What is required
Copy each line of the listing that includes "Policy".

Source data
◆ ◆ ◆ ◆ ◆

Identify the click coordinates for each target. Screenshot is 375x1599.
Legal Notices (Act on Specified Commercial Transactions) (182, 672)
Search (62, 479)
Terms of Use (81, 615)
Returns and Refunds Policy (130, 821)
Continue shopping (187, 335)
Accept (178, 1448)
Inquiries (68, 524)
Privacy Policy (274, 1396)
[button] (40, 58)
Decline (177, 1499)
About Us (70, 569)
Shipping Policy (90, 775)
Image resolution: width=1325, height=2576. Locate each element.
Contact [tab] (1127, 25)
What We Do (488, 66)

◆ ◆ ◆ ◆ ◆

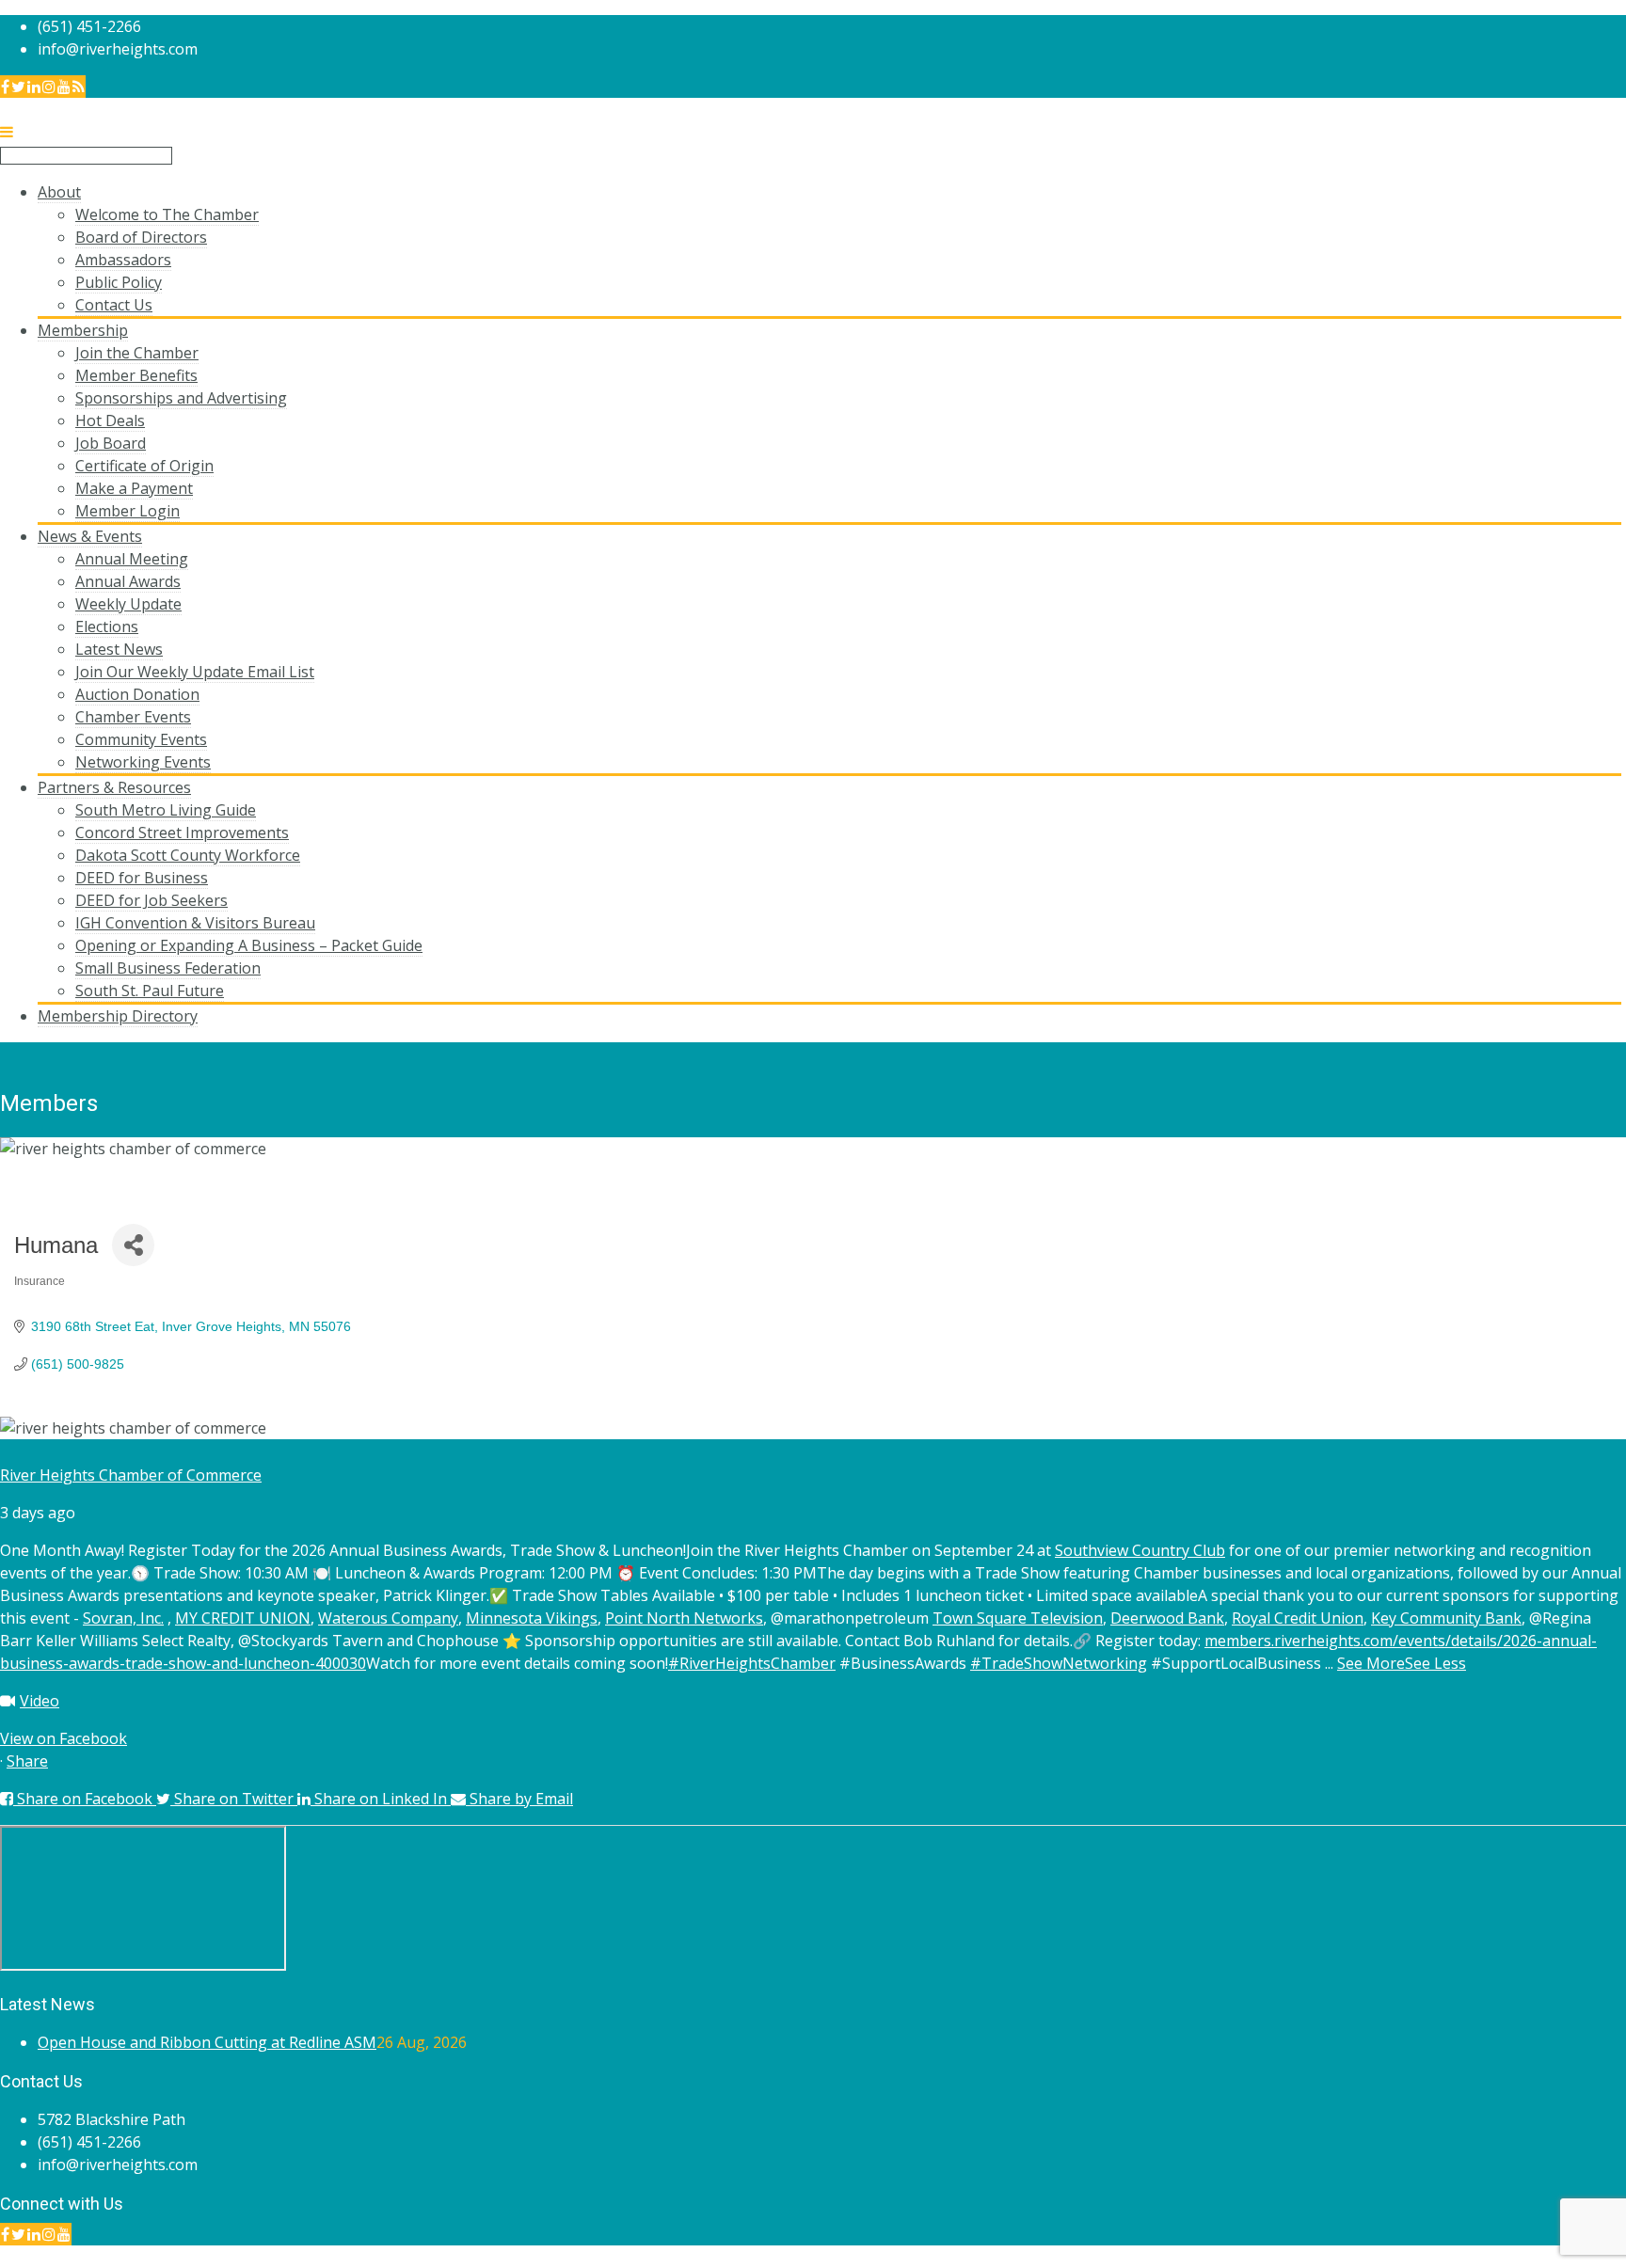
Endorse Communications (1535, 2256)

◆ ◆ ◆ ◆ ◆

Task output
Returns and Refunds Policy (130, 821)
Privacy Policy (274, 1396)
Shipping Policy (90, 775)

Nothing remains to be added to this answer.